This is python implementation for this paper: https://dl.acm.org/citation.cfm?id=2976304 \
Package content:
- test_synth.py - the test that runs the synthetic data experiment
- kqbc.py - the python functions converted from matlab code
- matlab/KQBC.m - matlab original code from the paper
- matlab/hit_n_run.m - matlab original code from the paper
Data
Synthetic data
The synthtetic data test executes the KQBC algorithm for learning a linear classifier in a d-dimensional space. The target classifier is the vector w∗ = (1, 0, . . . , 0) thus the label of an instance x ∈ IRd is the sign of its first coordinate. The instances were normally distributed N (µ = 0, Σ = Id).
Mnist data
The MNIST database of handwritten digits, available from this page, has a training set of 60,000 examples, and a test set of 10,000 examples. It is a subset of a larger set available from NIST. The digits have been size-normalized and centered in a fixed-size image. For out experiment I degenerated the dataset into 2 classes (1,-1), which are one of the figures and all the rest, and balanced between them by eliminating most of the other classes samples. The final data was a sub version of the original one, consinting of 1000 training examples for each class, so 2000 in total, and 200 for each test class in the same manner.
Running the test:
Flags:
- steps - defines the number of repetitions of the experiment for statistical significance.

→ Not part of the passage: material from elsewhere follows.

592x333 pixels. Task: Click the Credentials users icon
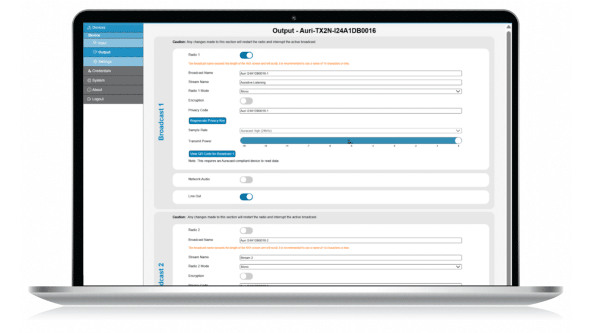89,71
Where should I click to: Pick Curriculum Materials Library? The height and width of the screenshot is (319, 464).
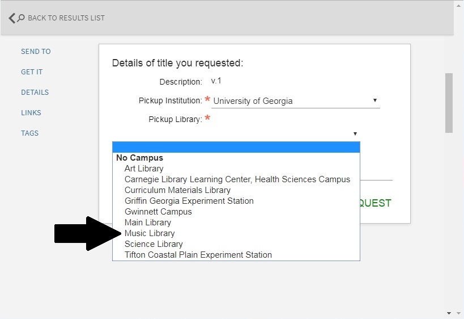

- dim - the dimention of the samplse and classifiers
- samples - a list of number of samples to train on
- hnr_ - number of hit and run walks inside the polytope
Command line example:
python test_synth.py --steps 20 --dim 5 --hnr_iter 21 --plot
Dependencies:
Python
matlab
numpy
matplotlib
Results:
These plots describe the error rate on the test set vs the number of samples the classifier was trained on.
- SVM - random k entries
- KQBC - using the classifier (point in the version space) after T steps (using dot product)
Synthetic data (5/15 dimensions):
Log scale
Linear scale
Mnist data (only 2 catagories - 1 class vs all):
Log scale
Linear scale
It is clear that we get exponential improvenet when the classifier is extracted from KQBC algorithm.